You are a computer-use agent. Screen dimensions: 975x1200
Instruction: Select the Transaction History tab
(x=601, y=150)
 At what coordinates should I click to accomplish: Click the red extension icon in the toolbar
* * *
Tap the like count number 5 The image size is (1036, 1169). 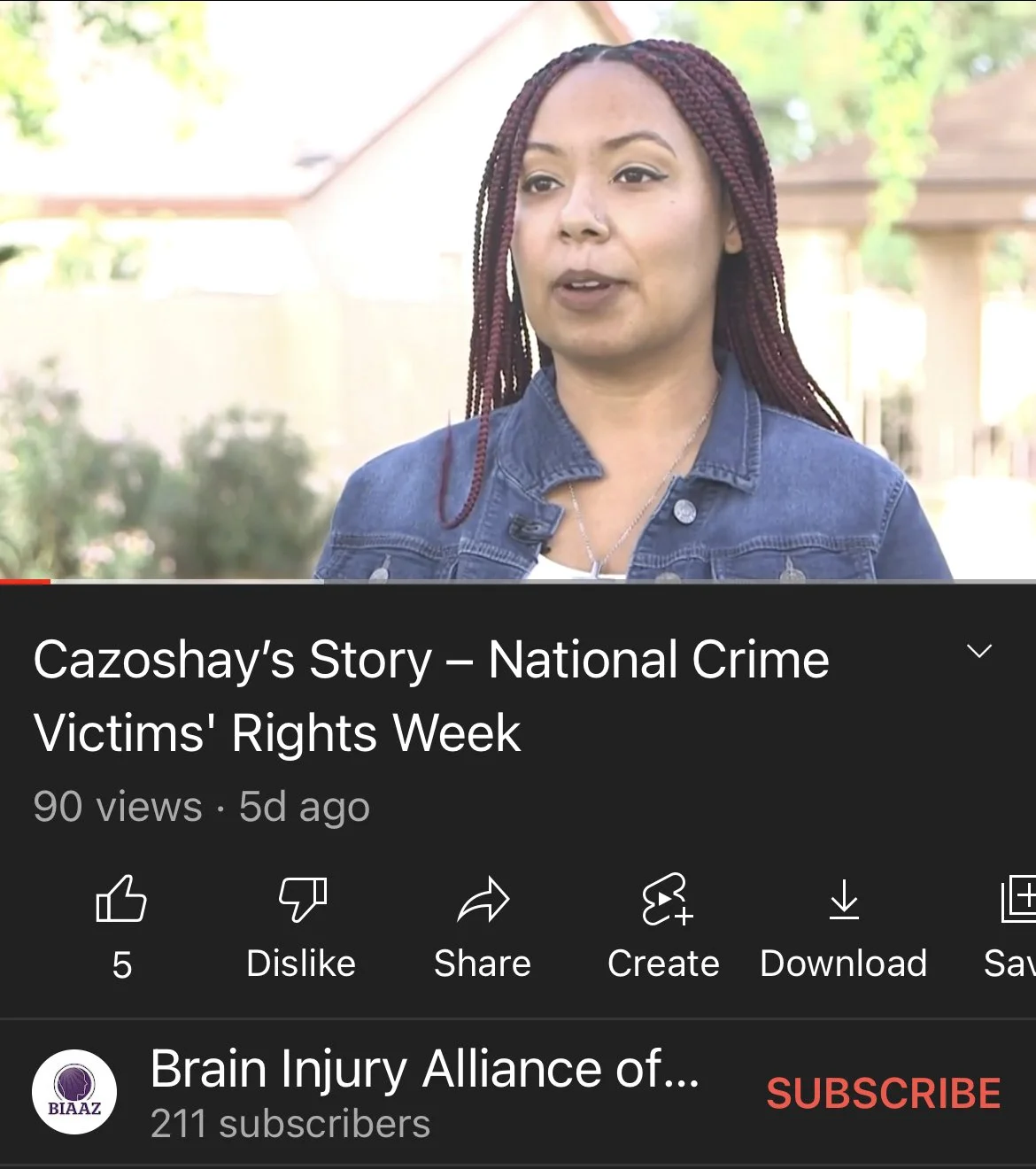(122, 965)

§ PROBLEM:
From the records above, copy only the lines starting with the line that holds "You are a computer-use" and going on through the line that holds "At what coordinates", exactly as written.

§ THE ANSWER:
You are a computer-use agent. Screen dimensions: 975x1200
Instruction: Select the Transaction History tab
(x=601, y=150)
 At what coordinates should I click to accomplish: Click the red extension icon in the toolbar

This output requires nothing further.